*Dataset entries:*
********
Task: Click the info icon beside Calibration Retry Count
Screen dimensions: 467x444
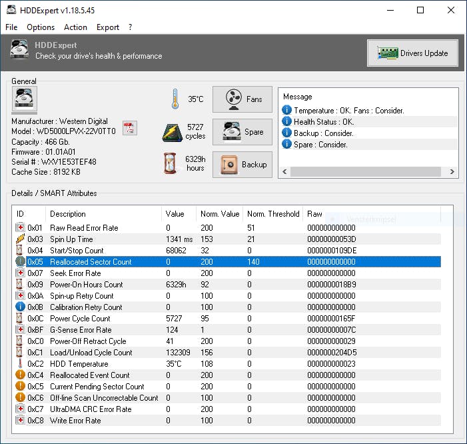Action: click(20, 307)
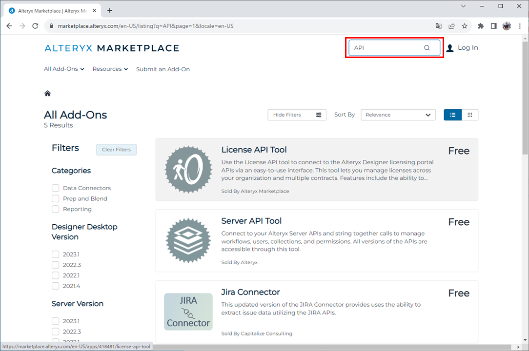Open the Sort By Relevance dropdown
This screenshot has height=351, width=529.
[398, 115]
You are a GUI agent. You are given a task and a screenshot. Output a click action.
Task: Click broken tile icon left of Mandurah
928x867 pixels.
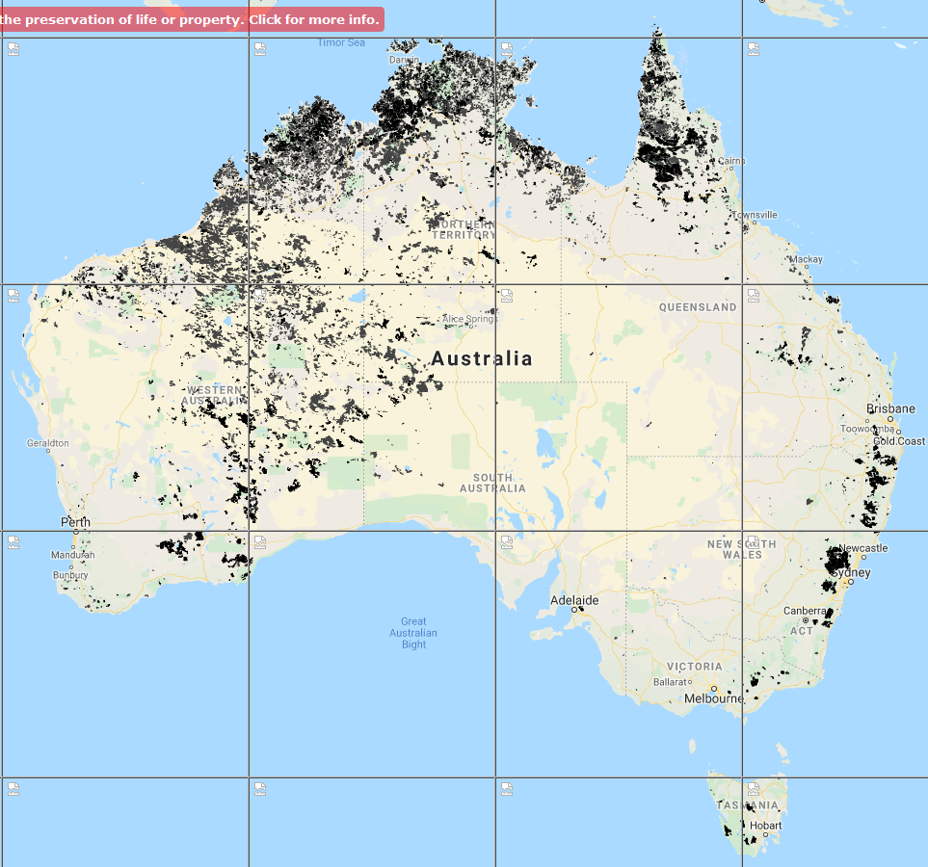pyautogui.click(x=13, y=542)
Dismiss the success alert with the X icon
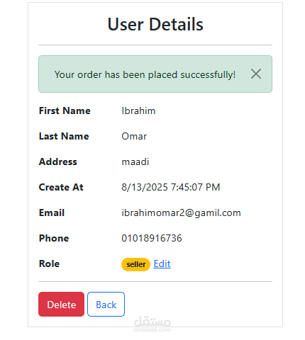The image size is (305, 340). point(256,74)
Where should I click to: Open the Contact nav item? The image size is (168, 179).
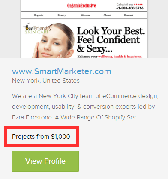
********
Without any of the pictures, repeat the entries above word for word.

*Reply:*
Task: Click the info icon beside Calibration Retry Count
Screen dimensions: 467x444
Action: click(20, 307)
Open the Sort By Relevance dropdown
This screenshot has height=351, width=529.
[398, 115]
You are a GUI agent. You are given a task and a screenshot. Output a click action.
Task: Click broken tile icon left of Mandurah
928x867 pixels.
pyautogui.click(x=13, y=542)
Dismiss the success alert with the X icon
The image size is (305, 340). point(256,74)
Where should I click to: Open the Contact nav item? The image size is (168, 179).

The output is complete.